──────── DATA TO USE
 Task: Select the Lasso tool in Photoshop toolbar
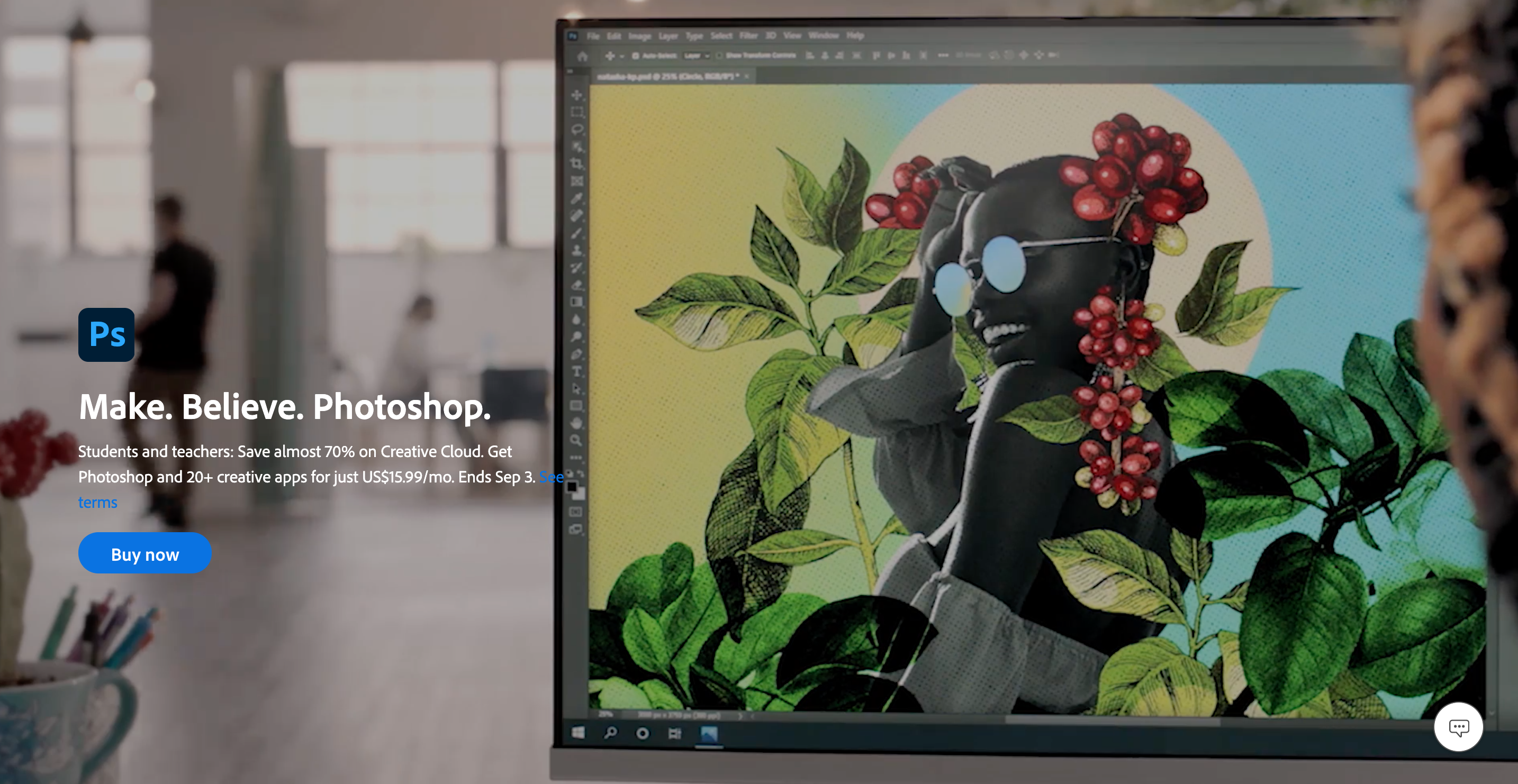[577, 129]
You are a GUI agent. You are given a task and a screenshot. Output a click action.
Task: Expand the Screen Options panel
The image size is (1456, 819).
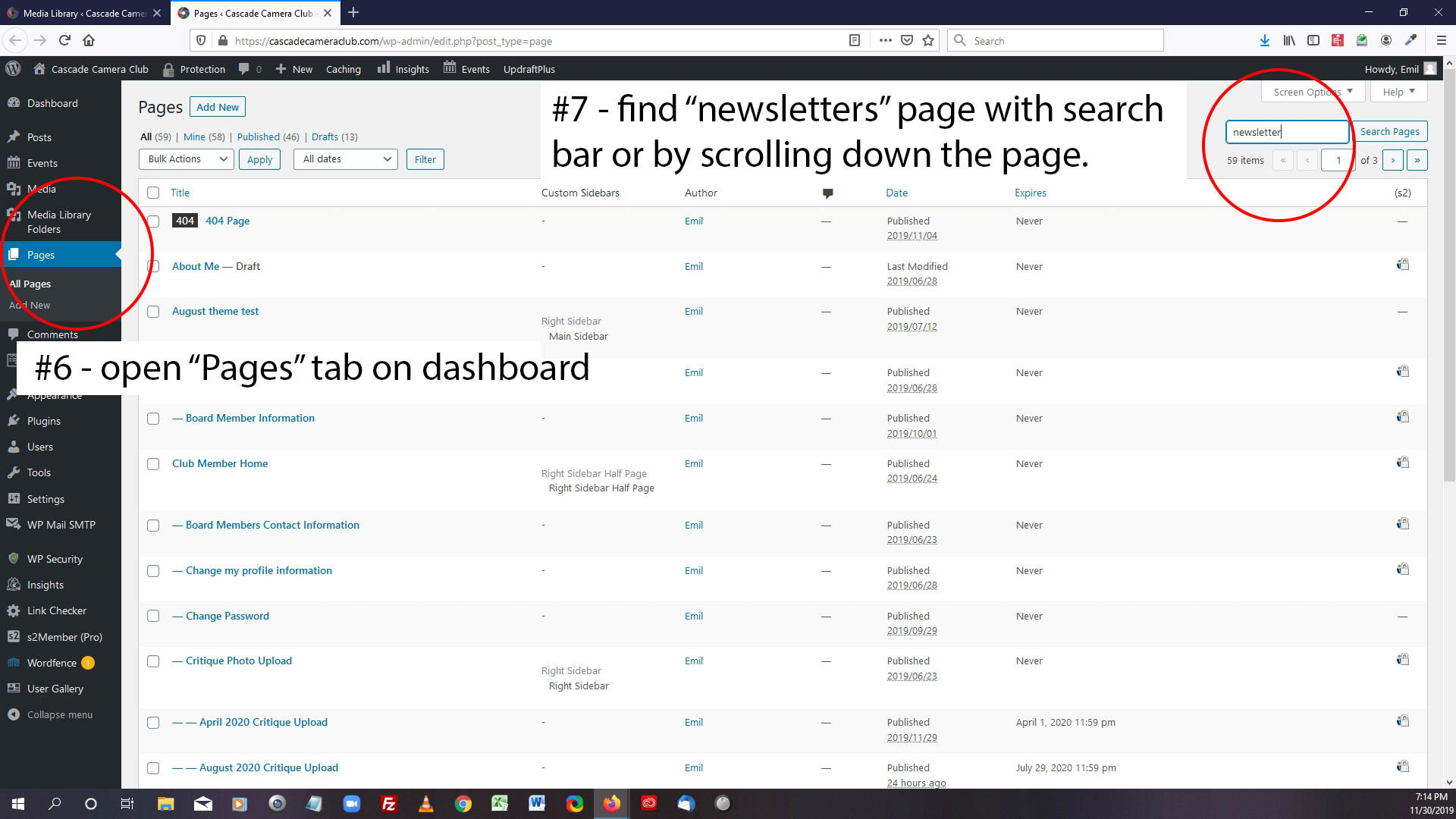pos(1313,92)
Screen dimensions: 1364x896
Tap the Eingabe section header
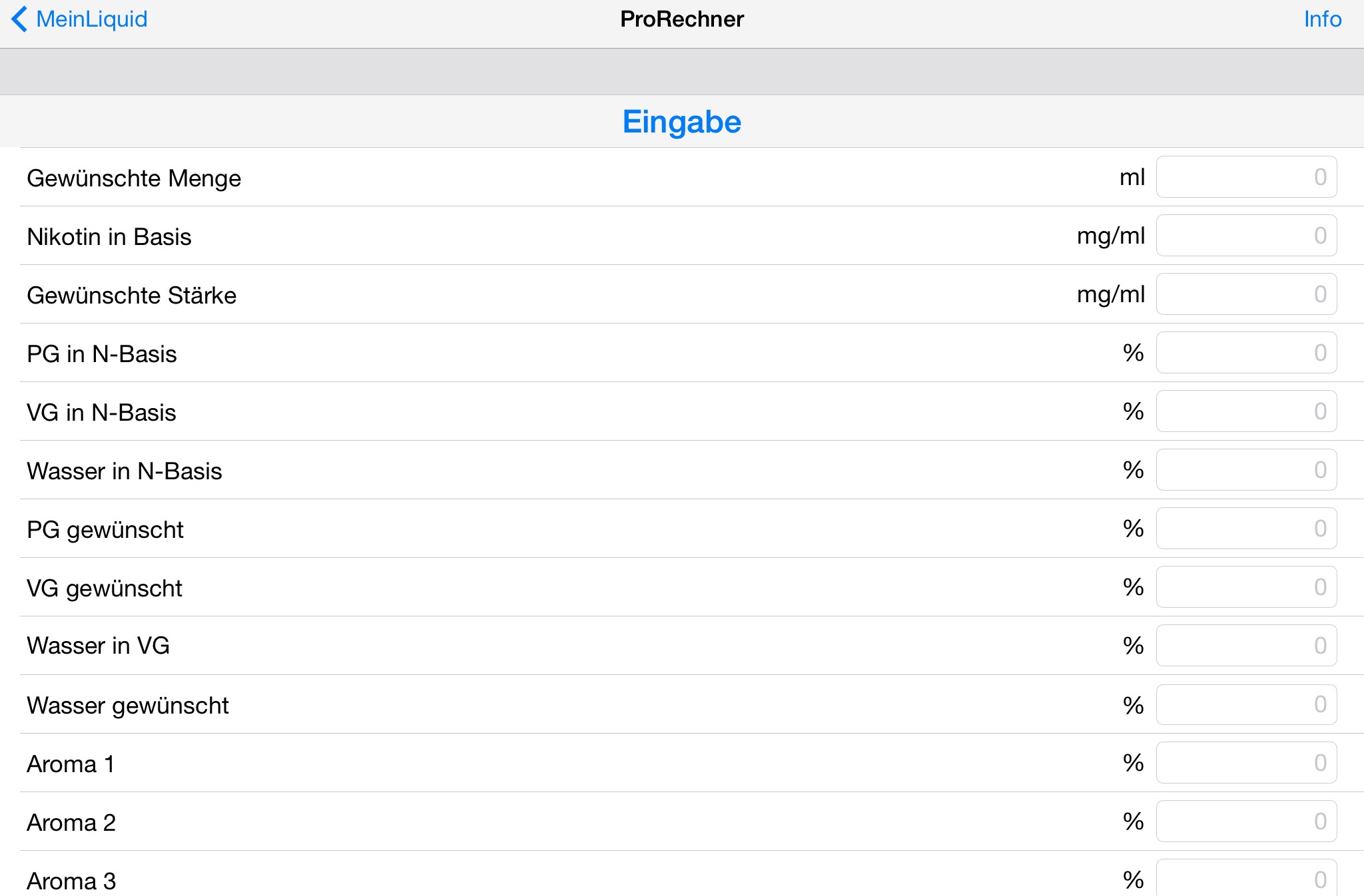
────────────────
TASK DETAILS:
Leaving out the pictures, print exactly and only the lines from the one containing "The image size is (1456, 819)." through the last line of the records.

EXERCISE RESULT:
The image size is (1456, 819).
pos(1313,92)
Screen dimensions: 1364x896
Tap the Eingabe section header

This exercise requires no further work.